As most of the interventions of the included studies were designed and run by clinicians themselves, we suggest that there is strong clinician interest and engagement with this issue, which is promising for future research being implemented and maintained in hospitals. However, future research should aim to run these interventions in a systematic and evidence-based way. One method would be to use the COM-B model [23], a tool for designing interventions based on tackling the capability, opportunity and motivational barriers for individuals to perform a particular behaviour. Once the barriers are understood, the relevant BCTs can be applied which target those barriers. Future interventions should also test a select few techniques at a time only, with a control or comparison group, as doing so would give a clearer indication of which specific BCTs are effective, resulting in more practical outcomes that can be implemented in other contexts. High quality evidence is necessary to direct change in clinical behaviour, and close attention must be paid to local contexts (e.g. resources, culture and values, receptivity) for successful implementation of evidence-based interventions into practice, that best support healthcare decarbonisation [33, 68]. Clinicians could be supported to partner with researchers to improve research design, quality, and long-term evaluation.
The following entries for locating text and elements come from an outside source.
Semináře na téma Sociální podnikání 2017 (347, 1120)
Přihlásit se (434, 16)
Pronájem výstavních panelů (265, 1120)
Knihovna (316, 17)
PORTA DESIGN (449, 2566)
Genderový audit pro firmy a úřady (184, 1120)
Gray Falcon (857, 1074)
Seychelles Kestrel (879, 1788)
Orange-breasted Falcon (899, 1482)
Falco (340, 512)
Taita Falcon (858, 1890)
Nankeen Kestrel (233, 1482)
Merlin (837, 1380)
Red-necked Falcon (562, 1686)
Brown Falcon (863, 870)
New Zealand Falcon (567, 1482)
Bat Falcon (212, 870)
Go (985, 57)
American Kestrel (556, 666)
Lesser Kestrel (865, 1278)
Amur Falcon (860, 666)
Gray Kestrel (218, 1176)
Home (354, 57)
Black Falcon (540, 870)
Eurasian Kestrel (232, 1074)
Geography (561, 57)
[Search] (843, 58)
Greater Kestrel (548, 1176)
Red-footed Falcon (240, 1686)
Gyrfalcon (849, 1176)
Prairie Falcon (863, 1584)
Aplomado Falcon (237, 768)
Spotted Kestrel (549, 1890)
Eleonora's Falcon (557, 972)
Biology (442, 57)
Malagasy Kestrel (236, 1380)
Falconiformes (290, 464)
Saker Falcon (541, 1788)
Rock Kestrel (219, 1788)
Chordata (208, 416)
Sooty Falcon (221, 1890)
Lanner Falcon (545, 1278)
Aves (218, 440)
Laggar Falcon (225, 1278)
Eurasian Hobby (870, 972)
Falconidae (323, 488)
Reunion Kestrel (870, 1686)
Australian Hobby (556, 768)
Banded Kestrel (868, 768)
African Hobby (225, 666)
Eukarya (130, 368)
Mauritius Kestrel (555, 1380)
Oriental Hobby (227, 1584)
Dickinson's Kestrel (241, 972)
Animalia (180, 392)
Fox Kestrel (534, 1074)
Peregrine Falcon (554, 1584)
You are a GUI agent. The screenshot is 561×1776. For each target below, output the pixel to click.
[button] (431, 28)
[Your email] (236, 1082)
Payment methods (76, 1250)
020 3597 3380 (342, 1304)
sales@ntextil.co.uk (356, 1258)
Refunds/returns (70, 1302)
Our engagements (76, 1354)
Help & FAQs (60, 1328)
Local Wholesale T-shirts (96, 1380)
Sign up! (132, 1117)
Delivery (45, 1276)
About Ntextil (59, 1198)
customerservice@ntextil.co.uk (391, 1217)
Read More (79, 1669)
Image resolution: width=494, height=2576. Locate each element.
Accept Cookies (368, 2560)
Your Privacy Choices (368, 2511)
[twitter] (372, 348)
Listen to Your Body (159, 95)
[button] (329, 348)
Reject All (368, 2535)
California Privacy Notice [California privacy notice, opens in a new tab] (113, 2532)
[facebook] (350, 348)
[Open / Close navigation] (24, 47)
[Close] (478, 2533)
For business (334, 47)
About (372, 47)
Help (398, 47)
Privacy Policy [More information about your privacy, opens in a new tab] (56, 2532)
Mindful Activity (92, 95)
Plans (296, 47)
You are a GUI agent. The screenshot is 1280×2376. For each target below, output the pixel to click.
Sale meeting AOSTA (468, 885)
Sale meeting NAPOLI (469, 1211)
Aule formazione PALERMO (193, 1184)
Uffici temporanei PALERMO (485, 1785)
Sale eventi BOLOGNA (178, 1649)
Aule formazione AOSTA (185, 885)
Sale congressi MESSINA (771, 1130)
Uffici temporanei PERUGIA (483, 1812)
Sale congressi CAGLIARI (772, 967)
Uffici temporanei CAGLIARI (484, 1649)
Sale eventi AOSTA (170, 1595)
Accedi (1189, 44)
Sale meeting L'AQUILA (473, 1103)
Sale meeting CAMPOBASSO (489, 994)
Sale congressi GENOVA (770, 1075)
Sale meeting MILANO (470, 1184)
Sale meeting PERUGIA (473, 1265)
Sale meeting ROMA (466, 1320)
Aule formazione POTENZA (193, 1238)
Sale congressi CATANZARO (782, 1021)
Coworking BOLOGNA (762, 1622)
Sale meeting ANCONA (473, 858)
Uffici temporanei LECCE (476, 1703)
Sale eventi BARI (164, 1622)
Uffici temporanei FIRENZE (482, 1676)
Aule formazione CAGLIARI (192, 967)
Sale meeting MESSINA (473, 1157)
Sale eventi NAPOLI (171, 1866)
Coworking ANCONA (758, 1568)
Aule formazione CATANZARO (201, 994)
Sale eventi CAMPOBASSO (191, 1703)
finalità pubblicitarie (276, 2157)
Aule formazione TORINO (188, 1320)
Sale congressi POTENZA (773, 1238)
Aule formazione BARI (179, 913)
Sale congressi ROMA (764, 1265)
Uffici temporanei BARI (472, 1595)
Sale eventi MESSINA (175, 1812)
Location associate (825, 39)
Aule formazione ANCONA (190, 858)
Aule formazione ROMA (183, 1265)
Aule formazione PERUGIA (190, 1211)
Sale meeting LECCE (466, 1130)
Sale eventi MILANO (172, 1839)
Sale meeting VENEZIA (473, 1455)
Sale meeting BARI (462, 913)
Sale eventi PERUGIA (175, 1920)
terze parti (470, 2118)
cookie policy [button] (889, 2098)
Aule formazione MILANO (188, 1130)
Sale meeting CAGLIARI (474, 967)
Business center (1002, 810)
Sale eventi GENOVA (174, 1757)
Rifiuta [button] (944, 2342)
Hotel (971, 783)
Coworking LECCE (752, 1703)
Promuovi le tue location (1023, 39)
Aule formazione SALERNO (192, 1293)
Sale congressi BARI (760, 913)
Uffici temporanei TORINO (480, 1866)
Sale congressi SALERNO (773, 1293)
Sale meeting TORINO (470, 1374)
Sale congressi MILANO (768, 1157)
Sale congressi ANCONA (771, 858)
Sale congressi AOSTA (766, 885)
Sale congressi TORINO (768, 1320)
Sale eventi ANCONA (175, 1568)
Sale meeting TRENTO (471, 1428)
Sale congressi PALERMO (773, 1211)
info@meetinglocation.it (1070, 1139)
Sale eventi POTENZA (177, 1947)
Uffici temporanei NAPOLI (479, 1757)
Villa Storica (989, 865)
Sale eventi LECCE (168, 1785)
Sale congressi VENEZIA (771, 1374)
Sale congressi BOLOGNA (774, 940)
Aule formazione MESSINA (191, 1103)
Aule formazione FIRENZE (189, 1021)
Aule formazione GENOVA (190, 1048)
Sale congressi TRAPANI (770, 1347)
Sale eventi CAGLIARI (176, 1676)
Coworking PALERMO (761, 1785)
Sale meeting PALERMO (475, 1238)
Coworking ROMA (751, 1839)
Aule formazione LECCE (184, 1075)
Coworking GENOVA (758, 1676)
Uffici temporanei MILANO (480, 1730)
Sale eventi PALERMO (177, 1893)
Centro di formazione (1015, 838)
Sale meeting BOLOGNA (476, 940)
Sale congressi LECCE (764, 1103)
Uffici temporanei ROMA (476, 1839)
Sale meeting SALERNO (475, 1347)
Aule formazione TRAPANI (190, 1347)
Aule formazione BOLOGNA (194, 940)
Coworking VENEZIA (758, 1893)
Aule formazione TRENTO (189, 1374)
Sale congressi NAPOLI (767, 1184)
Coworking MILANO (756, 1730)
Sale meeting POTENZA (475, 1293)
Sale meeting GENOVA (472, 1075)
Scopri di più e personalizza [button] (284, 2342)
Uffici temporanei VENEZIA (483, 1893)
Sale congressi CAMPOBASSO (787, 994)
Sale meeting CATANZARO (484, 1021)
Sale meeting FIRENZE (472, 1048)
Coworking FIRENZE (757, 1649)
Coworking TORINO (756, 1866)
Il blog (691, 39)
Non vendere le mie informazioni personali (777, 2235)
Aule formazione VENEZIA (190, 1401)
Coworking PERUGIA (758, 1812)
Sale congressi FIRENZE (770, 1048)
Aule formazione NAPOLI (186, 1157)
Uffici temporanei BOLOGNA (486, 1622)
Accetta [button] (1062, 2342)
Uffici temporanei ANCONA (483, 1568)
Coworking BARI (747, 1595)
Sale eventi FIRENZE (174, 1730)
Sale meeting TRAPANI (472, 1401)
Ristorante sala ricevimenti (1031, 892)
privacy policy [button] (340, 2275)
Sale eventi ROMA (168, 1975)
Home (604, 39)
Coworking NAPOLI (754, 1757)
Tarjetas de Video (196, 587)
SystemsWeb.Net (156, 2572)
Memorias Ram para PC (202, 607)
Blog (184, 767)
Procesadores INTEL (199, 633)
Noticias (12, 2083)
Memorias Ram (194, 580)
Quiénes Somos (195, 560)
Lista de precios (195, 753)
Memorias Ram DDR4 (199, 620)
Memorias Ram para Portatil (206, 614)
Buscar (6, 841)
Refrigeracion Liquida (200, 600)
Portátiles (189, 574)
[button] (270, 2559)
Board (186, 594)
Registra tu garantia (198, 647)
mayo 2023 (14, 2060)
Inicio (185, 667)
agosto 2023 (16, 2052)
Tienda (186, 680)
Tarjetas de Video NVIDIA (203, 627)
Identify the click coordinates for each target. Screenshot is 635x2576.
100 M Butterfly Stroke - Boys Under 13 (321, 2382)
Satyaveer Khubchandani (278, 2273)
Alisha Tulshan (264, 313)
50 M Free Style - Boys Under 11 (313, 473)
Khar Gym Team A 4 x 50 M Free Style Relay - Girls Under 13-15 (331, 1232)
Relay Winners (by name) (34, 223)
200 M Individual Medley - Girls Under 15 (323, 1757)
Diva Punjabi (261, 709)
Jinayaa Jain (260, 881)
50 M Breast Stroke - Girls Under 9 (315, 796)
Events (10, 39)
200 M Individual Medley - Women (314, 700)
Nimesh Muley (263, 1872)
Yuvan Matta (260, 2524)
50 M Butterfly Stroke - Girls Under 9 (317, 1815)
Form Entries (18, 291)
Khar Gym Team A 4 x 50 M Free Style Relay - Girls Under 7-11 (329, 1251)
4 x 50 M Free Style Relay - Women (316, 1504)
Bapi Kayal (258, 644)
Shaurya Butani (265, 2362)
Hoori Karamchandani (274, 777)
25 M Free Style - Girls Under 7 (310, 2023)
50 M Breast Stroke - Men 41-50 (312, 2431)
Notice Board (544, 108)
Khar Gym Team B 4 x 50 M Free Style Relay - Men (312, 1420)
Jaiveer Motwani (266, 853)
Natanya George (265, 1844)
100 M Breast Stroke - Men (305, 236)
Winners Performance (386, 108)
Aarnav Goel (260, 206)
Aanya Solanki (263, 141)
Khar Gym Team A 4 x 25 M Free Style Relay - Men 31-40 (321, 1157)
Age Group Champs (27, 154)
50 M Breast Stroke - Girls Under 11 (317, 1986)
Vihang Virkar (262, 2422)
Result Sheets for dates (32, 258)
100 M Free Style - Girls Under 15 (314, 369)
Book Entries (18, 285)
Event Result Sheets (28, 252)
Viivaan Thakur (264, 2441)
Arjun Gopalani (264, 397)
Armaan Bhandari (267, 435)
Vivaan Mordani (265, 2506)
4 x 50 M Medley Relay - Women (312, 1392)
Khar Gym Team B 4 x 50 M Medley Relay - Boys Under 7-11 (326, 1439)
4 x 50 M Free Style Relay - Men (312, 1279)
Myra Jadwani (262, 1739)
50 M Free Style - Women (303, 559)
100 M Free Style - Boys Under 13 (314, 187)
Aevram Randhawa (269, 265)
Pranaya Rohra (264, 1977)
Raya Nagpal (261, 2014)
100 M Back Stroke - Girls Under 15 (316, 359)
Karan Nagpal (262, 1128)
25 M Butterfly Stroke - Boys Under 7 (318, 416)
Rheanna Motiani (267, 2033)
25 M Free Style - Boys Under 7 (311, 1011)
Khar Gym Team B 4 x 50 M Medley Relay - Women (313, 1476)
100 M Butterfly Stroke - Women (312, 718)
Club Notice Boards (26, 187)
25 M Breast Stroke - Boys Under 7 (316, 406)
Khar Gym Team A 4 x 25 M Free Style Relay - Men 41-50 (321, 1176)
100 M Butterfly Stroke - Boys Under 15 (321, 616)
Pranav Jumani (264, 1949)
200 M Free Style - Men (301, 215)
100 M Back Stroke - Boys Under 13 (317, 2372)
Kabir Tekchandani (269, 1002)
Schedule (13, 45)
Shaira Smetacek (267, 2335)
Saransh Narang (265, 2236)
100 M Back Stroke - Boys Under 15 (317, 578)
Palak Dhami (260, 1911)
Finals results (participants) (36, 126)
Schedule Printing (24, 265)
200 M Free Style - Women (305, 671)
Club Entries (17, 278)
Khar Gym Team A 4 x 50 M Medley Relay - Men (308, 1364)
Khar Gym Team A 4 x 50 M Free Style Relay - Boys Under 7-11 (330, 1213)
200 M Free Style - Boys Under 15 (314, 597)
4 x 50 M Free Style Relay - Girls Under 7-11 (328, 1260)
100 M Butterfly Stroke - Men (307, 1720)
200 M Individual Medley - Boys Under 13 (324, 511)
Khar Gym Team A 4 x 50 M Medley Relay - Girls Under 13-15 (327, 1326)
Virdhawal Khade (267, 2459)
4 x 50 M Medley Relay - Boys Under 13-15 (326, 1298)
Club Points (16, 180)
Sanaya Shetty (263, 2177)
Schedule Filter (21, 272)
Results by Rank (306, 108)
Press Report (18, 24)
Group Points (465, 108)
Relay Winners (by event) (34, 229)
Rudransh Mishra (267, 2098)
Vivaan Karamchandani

We also found that most interventions to reduce emissions in healthcare have focused on anaesthesia. This is a priority area due to the high global warming potential of anaesthetic gases – prioritisation which has been made possible by previous LCA studies of these and other greenhouse gases. The behaviour changes observed in these studies represent big wins in terms of large-scale emissions reduction. However, rigorous studies with well-designed interventions are also needed in other areas of clinical practice both in and outside of hospital settings within health care. Future research should investigate what types of interventions could work in other settings, such as primary care or allied health, where there are likely to be different barriers and facilitators to behavioural change.

Conclusion

To conclude, this review demonstrates that there has been little published research on behaviour change interventions to reduce carbon emissions in healthcare. Those that do exist have all used a before-after design and have tested multiple interventions simultaneously, limiting the reliability of their findings, and have focused on either anaesthetic gas use or test ordering. Future research should be more systematic when designing interventions in this space, and test more rigorously their impact. More interventions should also be done in other areas of healthcare, such as in primary care or other hospital settings.